Convert the listing lines into a numbered list, starting at the line that contains "The height and width of the screenshot is (279, 472)." and ending with the last line of the listing, and omit any blank lines.
·····
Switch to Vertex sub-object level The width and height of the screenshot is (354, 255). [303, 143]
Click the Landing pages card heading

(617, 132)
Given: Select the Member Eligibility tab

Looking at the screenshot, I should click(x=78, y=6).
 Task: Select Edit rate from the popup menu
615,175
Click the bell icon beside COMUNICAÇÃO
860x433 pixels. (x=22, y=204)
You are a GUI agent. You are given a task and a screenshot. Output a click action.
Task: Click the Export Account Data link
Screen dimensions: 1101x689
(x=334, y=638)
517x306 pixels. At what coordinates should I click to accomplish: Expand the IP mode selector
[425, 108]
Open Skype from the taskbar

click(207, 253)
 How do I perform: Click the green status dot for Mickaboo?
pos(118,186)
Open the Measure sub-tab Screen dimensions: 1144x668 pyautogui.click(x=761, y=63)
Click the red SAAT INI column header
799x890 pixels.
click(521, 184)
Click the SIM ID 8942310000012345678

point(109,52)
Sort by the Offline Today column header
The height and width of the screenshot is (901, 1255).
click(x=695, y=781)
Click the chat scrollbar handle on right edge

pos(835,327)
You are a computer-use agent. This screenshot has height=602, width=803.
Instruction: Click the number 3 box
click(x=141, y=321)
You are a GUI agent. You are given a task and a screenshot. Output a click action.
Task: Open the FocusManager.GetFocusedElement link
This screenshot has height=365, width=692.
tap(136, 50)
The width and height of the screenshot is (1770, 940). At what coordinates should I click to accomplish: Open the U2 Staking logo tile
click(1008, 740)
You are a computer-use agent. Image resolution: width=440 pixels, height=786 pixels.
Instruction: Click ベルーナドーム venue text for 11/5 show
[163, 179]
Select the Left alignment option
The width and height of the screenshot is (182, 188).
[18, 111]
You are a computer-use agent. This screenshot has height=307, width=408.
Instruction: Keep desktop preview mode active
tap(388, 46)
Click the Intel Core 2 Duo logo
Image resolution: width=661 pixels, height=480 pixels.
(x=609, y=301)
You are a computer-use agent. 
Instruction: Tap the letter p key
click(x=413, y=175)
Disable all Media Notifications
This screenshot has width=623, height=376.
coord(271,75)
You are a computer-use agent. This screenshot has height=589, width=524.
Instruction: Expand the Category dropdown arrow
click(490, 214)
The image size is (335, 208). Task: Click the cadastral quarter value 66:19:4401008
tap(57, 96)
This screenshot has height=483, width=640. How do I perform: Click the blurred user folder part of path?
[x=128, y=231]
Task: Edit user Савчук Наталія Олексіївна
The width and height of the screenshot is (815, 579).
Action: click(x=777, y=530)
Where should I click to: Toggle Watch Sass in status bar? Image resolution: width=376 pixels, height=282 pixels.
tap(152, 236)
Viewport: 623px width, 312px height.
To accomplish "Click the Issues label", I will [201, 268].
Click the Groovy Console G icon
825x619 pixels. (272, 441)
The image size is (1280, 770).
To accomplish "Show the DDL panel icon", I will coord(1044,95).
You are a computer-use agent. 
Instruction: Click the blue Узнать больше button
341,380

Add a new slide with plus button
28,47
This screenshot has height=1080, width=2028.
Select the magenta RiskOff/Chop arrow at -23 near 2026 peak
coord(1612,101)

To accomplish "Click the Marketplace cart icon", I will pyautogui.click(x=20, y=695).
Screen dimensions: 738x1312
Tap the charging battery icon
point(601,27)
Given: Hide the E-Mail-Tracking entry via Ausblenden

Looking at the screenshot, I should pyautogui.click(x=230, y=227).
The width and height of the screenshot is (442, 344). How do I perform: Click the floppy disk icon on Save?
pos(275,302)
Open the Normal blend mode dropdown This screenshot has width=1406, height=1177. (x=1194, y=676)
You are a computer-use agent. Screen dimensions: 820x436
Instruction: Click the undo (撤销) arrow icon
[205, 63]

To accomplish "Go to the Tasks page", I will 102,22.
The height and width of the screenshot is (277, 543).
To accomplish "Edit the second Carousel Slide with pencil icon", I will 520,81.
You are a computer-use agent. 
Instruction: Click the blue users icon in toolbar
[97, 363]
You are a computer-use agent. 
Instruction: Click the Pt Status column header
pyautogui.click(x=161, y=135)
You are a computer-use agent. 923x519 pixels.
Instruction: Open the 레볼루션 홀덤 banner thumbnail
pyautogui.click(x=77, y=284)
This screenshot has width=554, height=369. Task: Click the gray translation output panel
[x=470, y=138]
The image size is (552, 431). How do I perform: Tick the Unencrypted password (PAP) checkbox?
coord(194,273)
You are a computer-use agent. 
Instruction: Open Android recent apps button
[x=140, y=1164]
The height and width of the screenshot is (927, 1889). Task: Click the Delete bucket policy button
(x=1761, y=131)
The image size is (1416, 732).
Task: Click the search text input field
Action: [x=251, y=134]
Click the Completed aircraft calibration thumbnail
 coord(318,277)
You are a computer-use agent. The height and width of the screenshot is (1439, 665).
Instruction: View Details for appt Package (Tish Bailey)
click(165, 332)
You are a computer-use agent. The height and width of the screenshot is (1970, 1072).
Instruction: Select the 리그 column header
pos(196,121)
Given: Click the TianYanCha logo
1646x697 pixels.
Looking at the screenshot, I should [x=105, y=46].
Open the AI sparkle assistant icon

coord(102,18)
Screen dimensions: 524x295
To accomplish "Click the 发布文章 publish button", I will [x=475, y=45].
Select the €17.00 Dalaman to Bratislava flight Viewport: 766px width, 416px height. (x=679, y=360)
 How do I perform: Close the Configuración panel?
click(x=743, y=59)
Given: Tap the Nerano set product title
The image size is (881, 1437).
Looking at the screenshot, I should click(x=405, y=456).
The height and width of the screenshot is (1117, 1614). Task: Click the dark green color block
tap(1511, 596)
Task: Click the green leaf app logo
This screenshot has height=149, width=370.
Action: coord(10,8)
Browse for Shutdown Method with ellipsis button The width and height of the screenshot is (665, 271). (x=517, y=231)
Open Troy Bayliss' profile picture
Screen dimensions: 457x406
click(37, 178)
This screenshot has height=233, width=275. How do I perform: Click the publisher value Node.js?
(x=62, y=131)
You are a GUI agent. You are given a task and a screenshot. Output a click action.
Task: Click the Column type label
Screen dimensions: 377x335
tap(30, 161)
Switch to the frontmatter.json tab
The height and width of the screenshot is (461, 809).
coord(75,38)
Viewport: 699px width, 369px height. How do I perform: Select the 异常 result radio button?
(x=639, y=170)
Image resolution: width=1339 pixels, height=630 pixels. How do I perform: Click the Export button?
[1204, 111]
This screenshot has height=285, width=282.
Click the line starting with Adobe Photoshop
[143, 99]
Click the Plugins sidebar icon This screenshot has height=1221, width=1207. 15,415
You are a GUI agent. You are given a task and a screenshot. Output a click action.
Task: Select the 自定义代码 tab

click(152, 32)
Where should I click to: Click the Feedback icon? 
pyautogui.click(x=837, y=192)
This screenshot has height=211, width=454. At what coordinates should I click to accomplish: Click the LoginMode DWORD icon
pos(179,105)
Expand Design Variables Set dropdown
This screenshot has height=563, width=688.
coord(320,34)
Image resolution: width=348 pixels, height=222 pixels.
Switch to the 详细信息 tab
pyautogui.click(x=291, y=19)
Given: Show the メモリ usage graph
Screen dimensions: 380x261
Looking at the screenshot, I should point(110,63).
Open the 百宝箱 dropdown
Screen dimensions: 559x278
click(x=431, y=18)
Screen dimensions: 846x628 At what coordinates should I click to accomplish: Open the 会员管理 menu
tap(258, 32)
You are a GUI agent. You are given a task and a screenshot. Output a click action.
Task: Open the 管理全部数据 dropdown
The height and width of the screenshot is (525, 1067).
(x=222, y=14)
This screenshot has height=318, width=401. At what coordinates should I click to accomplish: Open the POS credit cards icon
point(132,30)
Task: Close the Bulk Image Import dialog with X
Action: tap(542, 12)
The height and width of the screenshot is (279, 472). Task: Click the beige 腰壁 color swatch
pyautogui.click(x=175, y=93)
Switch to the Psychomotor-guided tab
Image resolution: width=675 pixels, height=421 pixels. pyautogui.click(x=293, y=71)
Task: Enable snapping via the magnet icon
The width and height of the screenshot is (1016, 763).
·····
## Full solution
1. The height and width of the screenshot is (279, 472). Task: Click the beige 腰壁 color swatch
2. pyautogui.click(x=175, y=93)
3. Switch to the Psychomotor-guided tab
4. Image resolution: width=675 pixels, height=421 pixels. pyautogui.click(x=293, y=71)
5. Task: Enable snapping via the magnet icon
6. The width and height of the screenshot is (1016, 763).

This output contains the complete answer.